# [EXERCISE]
Go through the lines below and repeat each one exactly, skipping pictures.

Dataset records:

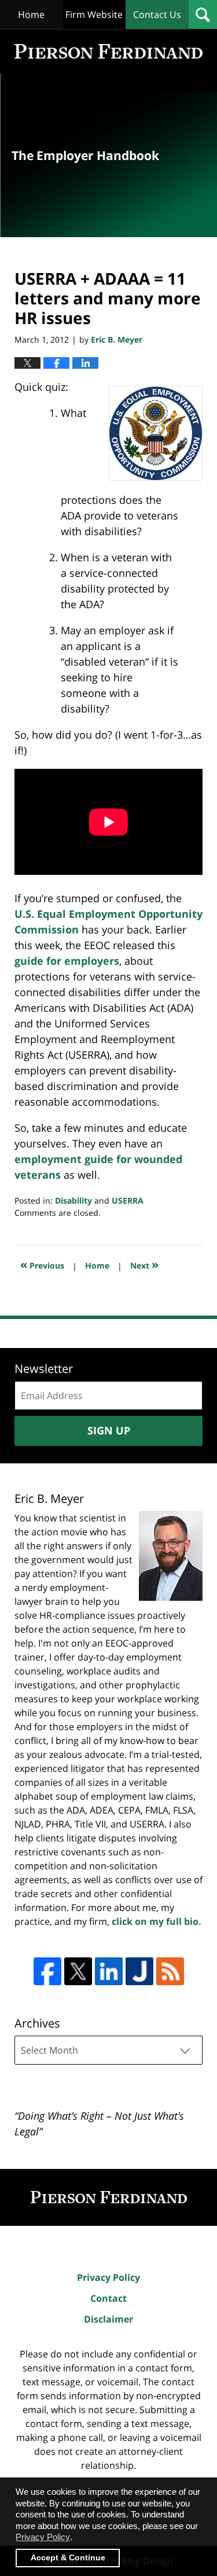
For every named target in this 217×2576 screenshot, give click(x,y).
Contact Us (157, 14)
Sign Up (108, 1430)
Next (144, 1264)
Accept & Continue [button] (68, 2557)
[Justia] (139, 1971)
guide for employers (66, 961)
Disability (73, 1200)
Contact (108, 2298)
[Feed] (170, 1971)
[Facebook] (47, 1971)
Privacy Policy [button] (43, 2537)
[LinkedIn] (109, 1971)
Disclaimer (108, 2319)
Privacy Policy (108, 2277)
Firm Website (94, 14)
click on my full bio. (156, 1921)
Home (31, 14)
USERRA (128, 1200)
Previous (42, 1264)
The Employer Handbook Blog (108, 51)
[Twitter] (78, 1971)
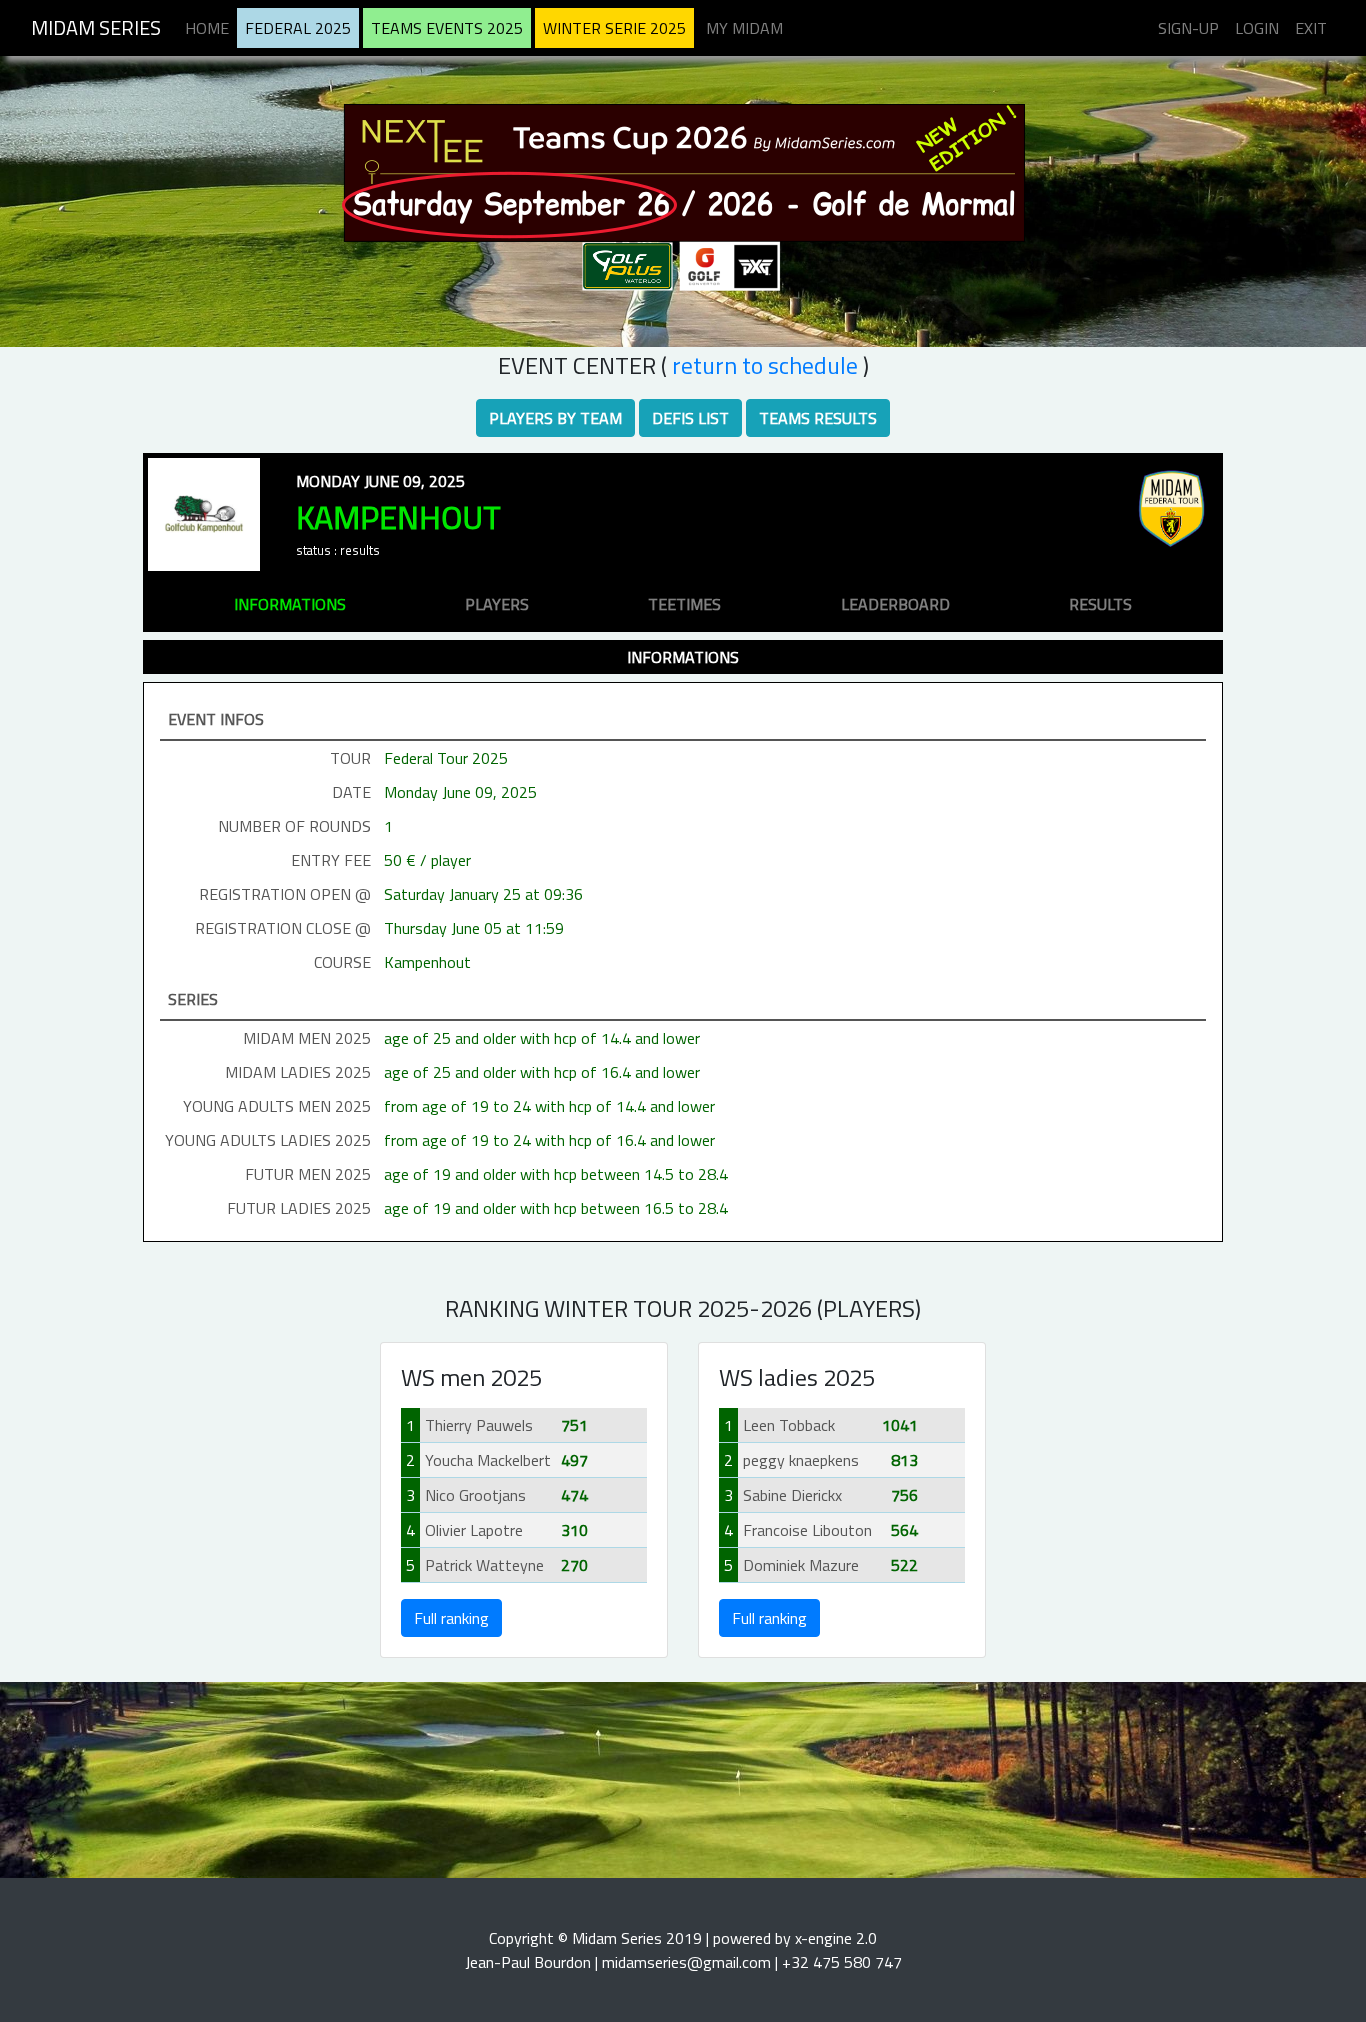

# [ANSWER TO THE EXERCISE]
For every named target in this 217×2576 screenshot, give click(x,y).
Contact Us (157, 14)
Sign Up (108, 1430)
Next (144, 1264)
Accept & Continue [button] (68, 2557)
[Justia] (139, 1971)
guide for employers (66, 961)
Disability (73, 1200)
Contact (108, 2298)
[Feed] (170, 1971)
[Facebook] (47, 1971)
Privacy Policy [button] (43, 2537)
[LinkedIn] (109, 1971)
Disclaimer (108, 2319)
Privacy Policy (108, 2277)
Firm Website (94, 14)
click on my full bio. (156, 1921)
Home (31, 14)
USERRA (128, 1200)
Previous (42, 1264)
The Employer Handbook Blog (108, 51)
[Twitter] (78, 1971)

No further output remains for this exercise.